**What the task requires:**
Exactly the lines from the line with "The height and" through the final line of the records below, both ends included, are to be set down. Do not include pictures.

==*==

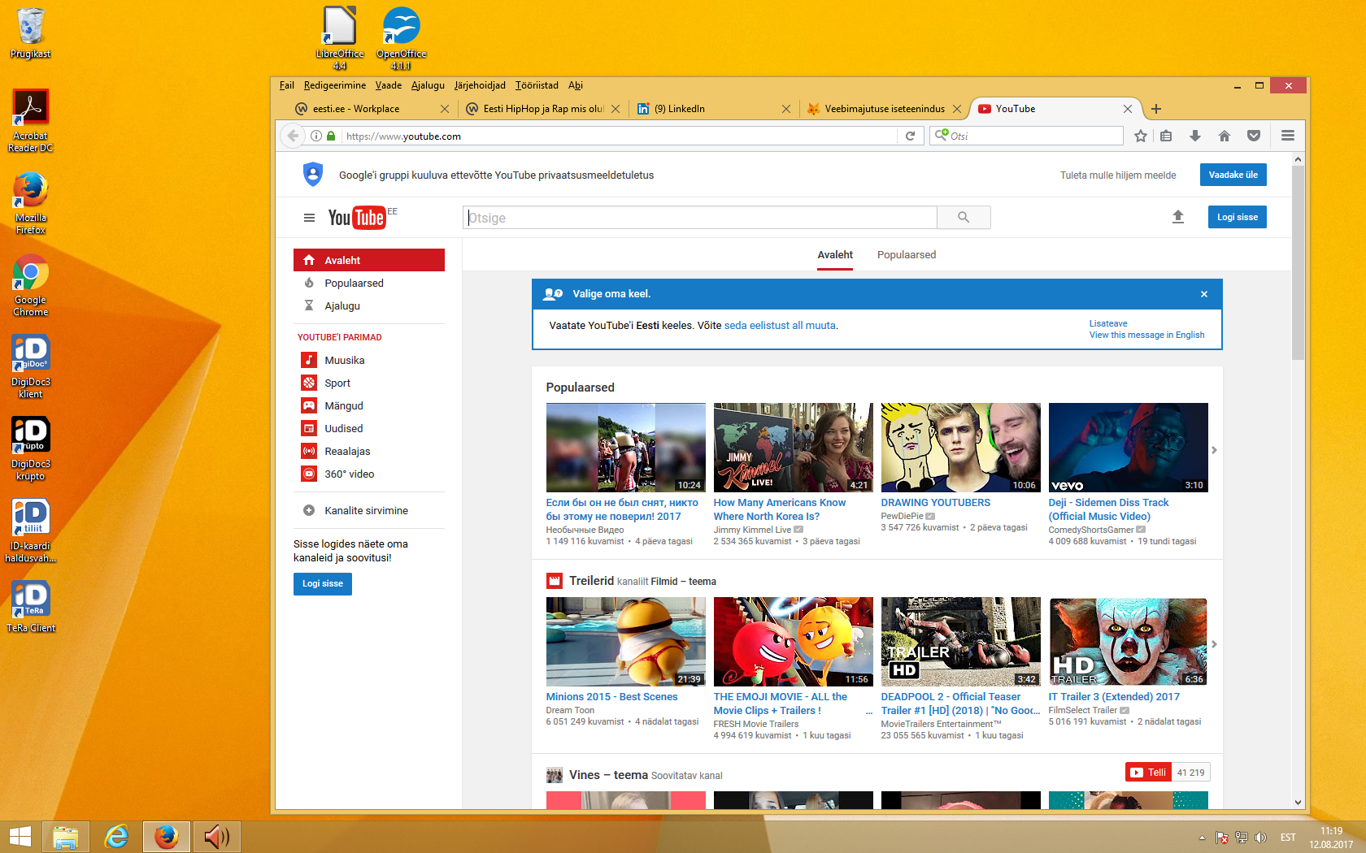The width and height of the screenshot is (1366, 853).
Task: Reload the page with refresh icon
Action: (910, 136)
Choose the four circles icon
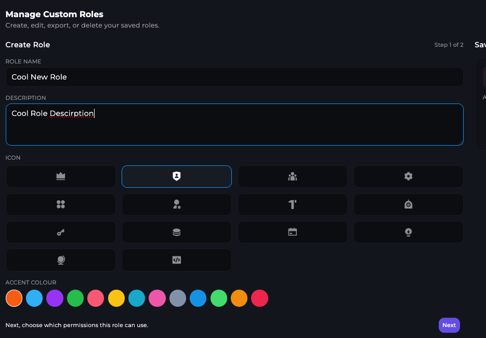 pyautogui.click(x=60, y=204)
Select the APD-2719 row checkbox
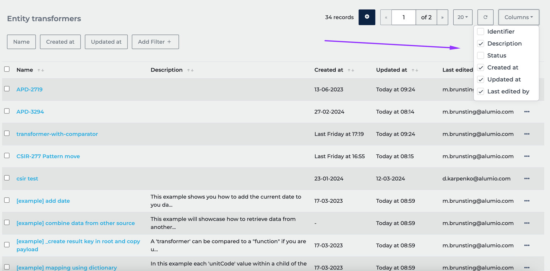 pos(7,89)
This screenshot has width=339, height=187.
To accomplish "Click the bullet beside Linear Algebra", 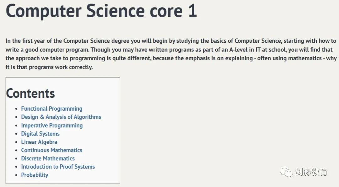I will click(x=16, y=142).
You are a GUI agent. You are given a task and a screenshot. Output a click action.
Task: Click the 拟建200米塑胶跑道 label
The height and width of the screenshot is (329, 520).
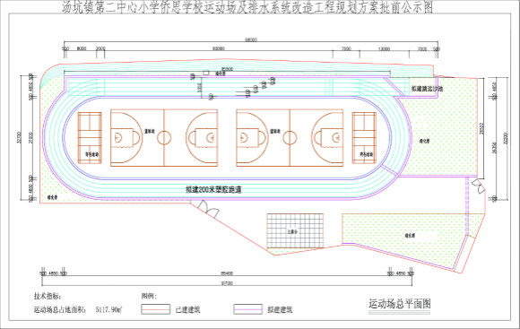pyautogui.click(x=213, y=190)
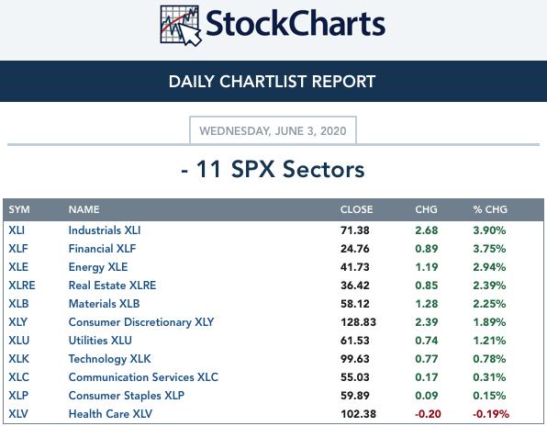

==*==

**Task answer:**
The height and width of the screenshot is (329, 520).
pyautogui.click(x=213, y=190)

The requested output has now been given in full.